Pill May Soon Give All the Benefits of Exercise, Researchers Say
Exercise in a pill? That may sound too good to be true, but scientists say they are close to developing g a drug that gives us the benefits of exercising without having to actually move a muscle.
Scientists at both Washington University and Saint Louis University are researching the enticing possibility of gaining the benefits of exercise by taking a pill - and skipping the sweat, according to the study appears this week in Nature Medicine.
The studies found that a compound affected levels of a protein called REV-ERB in muscles - which has been shown to boost metabolism, normalize cholesterol levels and affect how much we sleep.
The current research - performed at the Scripps Research Institute in Jupiter, Florida -found a deficiency on a molecular level of REV-ERB-α resulted in the deactivation of key signaling pathways. Otherwise, an over-expression of REV-ERB-α (in vivo) increased respiratory capacity - improving skeletal muscle function.
According to a New York Times report, the researchers found that when their compound was injected into obese mice, it helped them lose weight - even if they were on a high-fat diet - and improved their cholesterol levels.
The mice that were injected with the mixture began using more oxygen throughout the day and expending about 5 per cent more energy than untreated mice, even though they were not more active compared to the other animals.
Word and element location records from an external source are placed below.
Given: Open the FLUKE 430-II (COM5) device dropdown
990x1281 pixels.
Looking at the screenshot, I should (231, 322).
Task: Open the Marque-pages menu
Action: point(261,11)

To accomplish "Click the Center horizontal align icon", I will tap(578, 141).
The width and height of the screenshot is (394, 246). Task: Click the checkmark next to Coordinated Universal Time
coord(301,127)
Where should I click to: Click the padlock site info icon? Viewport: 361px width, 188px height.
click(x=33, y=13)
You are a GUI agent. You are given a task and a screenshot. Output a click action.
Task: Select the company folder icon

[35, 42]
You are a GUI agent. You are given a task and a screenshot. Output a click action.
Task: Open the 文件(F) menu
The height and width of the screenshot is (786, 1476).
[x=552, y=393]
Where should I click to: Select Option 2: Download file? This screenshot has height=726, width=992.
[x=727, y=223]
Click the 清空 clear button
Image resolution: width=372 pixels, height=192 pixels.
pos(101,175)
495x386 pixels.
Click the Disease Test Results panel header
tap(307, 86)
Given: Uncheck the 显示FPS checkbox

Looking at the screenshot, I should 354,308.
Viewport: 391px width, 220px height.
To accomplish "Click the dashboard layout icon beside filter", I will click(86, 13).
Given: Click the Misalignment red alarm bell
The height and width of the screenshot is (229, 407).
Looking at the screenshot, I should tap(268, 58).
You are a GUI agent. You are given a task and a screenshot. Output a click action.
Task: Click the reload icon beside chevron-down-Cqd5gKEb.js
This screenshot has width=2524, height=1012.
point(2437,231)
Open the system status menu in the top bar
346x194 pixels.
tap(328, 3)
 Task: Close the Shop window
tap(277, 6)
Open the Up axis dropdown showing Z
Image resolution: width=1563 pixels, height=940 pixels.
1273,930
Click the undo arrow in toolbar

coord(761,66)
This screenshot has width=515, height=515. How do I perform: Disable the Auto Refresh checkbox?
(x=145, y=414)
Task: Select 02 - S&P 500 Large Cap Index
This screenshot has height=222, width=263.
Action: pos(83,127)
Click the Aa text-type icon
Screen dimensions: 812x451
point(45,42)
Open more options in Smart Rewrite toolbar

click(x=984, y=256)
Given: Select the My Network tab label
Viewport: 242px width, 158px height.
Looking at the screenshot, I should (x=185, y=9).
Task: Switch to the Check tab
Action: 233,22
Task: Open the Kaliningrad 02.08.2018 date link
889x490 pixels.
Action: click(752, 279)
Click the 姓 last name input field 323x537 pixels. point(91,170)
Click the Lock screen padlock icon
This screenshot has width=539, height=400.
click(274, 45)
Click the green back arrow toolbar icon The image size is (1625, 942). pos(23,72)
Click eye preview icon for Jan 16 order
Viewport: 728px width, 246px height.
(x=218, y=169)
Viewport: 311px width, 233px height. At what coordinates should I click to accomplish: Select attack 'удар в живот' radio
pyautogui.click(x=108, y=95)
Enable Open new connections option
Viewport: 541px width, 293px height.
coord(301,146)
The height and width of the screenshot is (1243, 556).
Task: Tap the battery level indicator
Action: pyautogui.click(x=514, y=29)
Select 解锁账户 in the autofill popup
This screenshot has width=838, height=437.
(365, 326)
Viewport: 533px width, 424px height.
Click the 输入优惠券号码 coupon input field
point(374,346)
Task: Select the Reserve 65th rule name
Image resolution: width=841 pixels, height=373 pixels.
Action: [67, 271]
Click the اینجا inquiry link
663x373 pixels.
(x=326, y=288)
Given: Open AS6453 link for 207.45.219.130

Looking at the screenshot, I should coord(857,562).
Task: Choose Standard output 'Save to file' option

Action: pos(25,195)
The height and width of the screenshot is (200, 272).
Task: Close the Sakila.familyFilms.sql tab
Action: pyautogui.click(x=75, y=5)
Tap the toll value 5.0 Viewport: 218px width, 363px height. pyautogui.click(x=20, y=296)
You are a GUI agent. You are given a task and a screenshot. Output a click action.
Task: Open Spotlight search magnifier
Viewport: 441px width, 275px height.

The drug "certainly seems to act as an exercise mimic," said co-author Thomas Burris, now the chairman of the department of pharmacological and physiological science at St. Louis University School of Medicine.
It is still unclear when this pill could be made available for human consumption and if whether increasing levels of REV-ERB in healthy people is possible.
"I have been told" by other scientists who have published data about potential exercise pills "to expect some weird phone calls" from athletes and their support crew, Dr. Burris said.